SUPPLIED TEXT:
━━━━━━━━━━━━━━━━━━━━━━━━━━━━━━

Evita Ramparte reminds us what we can achieve as we introduce organic fruits and vegetables and eliminate dairy, meat, and eggs intermittently from our diet.
At the 2:20 mark, she describes the foods that she ate on her way to better health. Could not believe it when she said that she passed 16 stones from her gall bladder.
I liked what she said about strengthening her liver in order to clean her blood, pancreas, kidney, and all the other organs that were healthy.
Was not
shocked by the callousness of her doctors who when asked what the cause of her
cancer was cynically retorted, "If we knew that, we'd be Nobel Prize winners."
Too many doctors are idiots. They offer you choices, two choices: drugs
or surgery. When my mother, 89 at the time, was rushed by ambulance into
the local Emergency Room, the ER doctor asked her what day it was.
Anybody rushed anywhere in a less-than-healthy condition while causing alarm
among caring and loving family members is asked an irrelevant question about
what day it was, which is the last concern on her mind, particularly when
she is in trouble health-wise and rushed to a strange and unfriendly place
where family members facilitate a transfer of self-ownership to monsters in
white coats feigning legitimacy, is not going to be quick on the uptake.
But the doctor asked her this question as a way to prove the existence of
something--an unknown, unnamed something--in order to get her a hospital room
(cha-jing!) and run more tests (cha-jing!). Beginning that very night
through to the following day, technicians wheeled in their holy hardware, and explained in very technical terms, with beeps and graphs in neon red against a
gray screen what the machine did. These technicians saw my mom with her
full medical insurance as a very convenient and fully-functioning ATM.
I did a
little checking. I had to. When my mother was advised (why did it
feel like an order?) to stay in an Arcadia, CA hospital overnight by the
Emergency Room doctor, she did not like it. After a number of babies, my
mother was familiar with hospital rooms and procedures. She was not a
fan. So that first night when she was admitted, she really didn't want to
be there. She was 89 and was used to the comfortable surroundings of her
home. She wanted to go home. My brother stayed with her in the
hospital her first night, defending her against repeated tests that the nurses
and Rn's had performed on her already earlier in the day. She really,
really wanted to go home. So my brother told the nurse apologetically
"My mom would really like to go home. We're going to take her
home." The head nurse replied, "Her doctor is going to be really
angry." Does that sound like a threat? It does to me. If
he's angry, what's he going to say or do that might cause legal or medical
insurance problems for my mother later on? I do not know. So my
mother stayed the night.

━━━━━━━━━━━━━━━━━━━━━━━━━━━━━━

WHAT TO DO:
A) Answer these from the post:
(i) How many stones does Evita Ramparte say she passed from her gall bladder?
(ii) How old was the writer's mother when she was rushed to the Emergency Room?
(iii) In what city was the hospital where the mother stayed overnight?
B) Which foods does the post say we eliminate intermittently from our diet?

(Saved data entries)

━━━━━━━━━━━━━━━━━━━━━━━━━━━━━━

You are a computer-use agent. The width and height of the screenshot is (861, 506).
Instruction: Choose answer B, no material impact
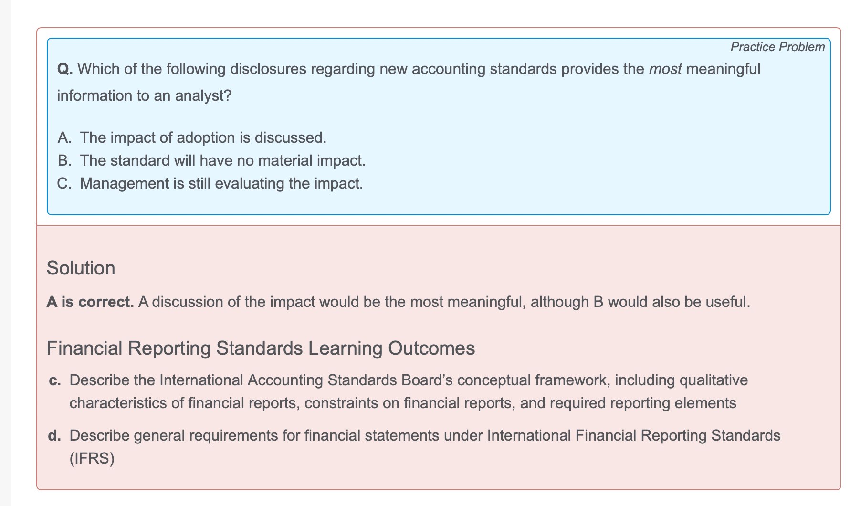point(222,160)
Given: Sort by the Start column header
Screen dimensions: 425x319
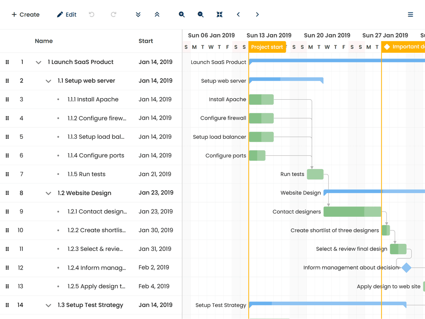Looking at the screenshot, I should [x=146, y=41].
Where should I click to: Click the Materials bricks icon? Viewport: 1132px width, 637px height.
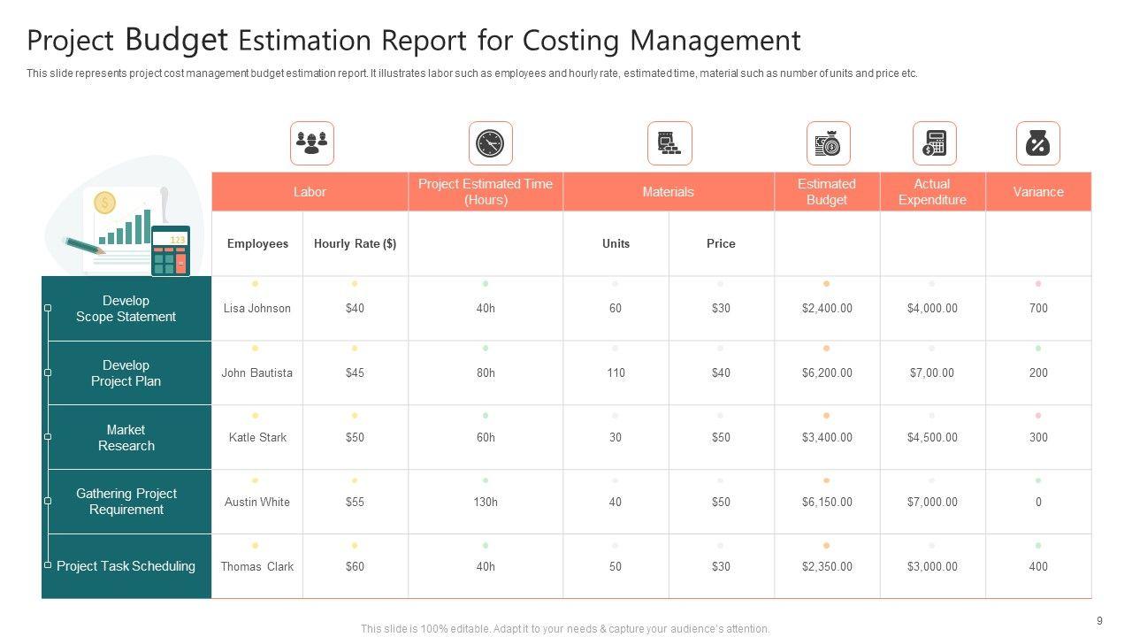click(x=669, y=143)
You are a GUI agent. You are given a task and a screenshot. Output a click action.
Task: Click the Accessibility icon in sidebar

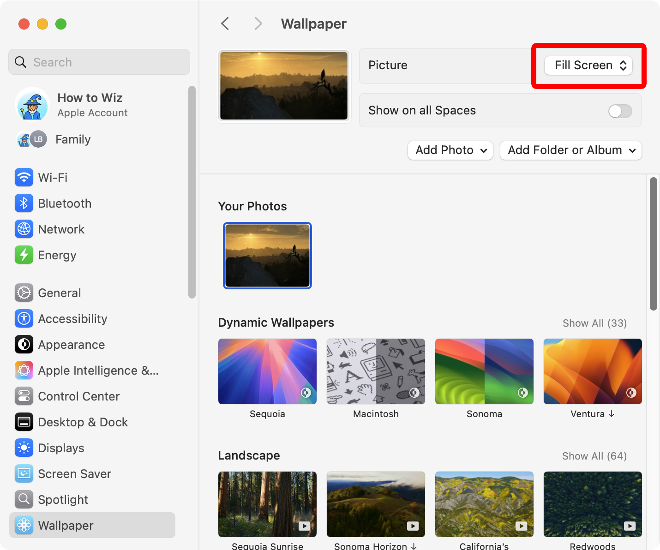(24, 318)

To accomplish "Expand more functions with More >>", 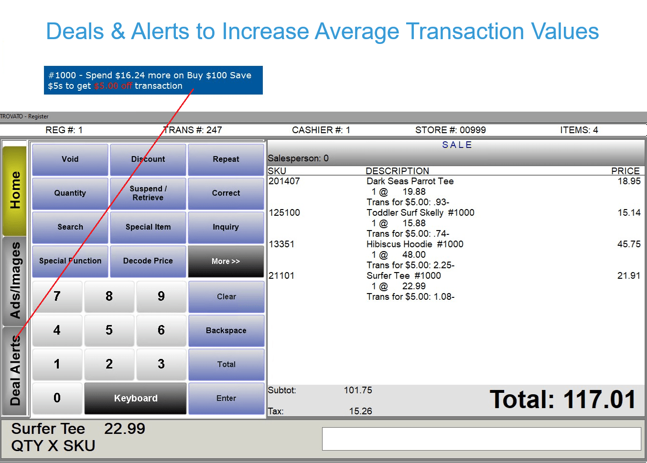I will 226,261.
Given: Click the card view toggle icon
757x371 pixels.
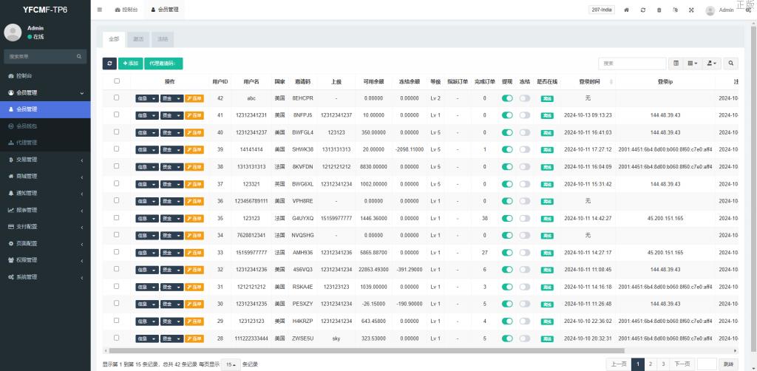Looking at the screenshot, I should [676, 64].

━━━━━━━━━━━━━━━━━━━━━━━━━━━━━━

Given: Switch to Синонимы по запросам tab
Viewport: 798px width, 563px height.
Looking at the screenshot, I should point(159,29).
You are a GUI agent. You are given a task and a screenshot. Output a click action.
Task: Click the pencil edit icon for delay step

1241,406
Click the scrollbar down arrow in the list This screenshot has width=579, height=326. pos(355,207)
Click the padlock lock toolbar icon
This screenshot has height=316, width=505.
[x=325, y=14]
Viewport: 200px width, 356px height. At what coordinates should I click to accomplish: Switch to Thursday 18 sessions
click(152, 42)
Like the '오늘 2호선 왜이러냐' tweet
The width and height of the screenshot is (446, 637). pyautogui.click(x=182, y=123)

━━━━━━━━━━━━━━━━━━━━━━━━━━━━━━

EXERCISE RESPONSES:
A)
(i) 16
(ii) 89
(iii) Arcadia, CA

B) Dairy, meat, and eggs.